**YOUR INSTRUCTIONS**
Lines that include the string "computer" are the ones to copy from the entries below.
-------- SUPPLIED RECORDS --------
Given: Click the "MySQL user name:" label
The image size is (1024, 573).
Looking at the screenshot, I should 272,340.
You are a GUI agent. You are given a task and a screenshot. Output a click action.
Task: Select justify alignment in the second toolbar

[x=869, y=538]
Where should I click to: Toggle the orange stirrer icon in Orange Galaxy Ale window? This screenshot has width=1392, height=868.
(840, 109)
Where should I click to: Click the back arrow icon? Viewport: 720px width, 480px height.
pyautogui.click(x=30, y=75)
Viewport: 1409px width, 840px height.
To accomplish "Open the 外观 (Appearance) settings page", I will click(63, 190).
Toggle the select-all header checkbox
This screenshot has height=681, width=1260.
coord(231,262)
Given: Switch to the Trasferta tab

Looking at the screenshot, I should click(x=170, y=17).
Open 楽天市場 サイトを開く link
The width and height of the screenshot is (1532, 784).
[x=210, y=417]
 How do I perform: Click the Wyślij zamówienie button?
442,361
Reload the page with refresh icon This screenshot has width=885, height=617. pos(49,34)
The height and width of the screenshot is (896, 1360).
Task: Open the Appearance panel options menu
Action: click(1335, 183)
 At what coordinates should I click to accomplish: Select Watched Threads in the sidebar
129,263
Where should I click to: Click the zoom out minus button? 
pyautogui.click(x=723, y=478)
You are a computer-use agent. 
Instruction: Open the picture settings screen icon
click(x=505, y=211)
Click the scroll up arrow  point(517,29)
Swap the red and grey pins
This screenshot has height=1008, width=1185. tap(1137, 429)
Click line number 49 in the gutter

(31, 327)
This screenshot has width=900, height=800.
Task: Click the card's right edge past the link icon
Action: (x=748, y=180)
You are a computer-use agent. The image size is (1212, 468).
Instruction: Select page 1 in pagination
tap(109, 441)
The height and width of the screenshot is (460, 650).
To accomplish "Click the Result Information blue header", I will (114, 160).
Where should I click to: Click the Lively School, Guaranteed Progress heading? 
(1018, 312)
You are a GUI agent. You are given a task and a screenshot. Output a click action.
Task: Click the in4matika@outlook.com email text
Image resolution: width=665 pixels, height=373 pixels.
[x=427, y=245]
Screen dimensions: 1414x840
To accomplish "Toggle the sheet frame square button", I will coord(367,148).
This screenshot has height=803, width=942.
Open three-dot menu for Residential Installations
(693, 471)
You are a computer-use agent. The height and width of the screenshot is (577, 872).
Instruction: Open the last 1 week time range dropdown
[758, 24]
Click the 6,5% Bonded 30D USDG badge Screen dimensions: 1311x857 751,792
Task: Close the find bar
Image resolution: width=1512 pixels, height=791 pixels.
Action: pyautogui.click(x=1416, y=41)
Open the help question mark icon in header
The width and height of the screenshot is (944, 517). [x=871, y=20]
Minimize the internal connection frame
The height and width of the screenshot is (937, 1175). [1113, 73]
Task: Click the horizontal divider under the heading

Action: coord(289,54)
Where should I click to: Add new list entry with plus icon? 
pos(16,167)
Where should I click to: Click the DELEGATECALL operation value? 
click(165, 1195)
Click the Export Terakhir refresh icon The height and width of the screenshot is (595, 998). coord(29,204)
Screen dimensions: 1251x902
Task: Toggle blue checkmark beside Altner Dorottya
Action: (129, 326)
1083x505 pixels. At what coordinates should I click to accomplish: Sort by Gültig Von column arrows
--------
**RESULT OF THIS TASK**
You are a computer-use agent. 
You are a computer-use agent. The image size is (1212, 468).
You are a computer-use agent. The height and width of the screenshot is (577, 872).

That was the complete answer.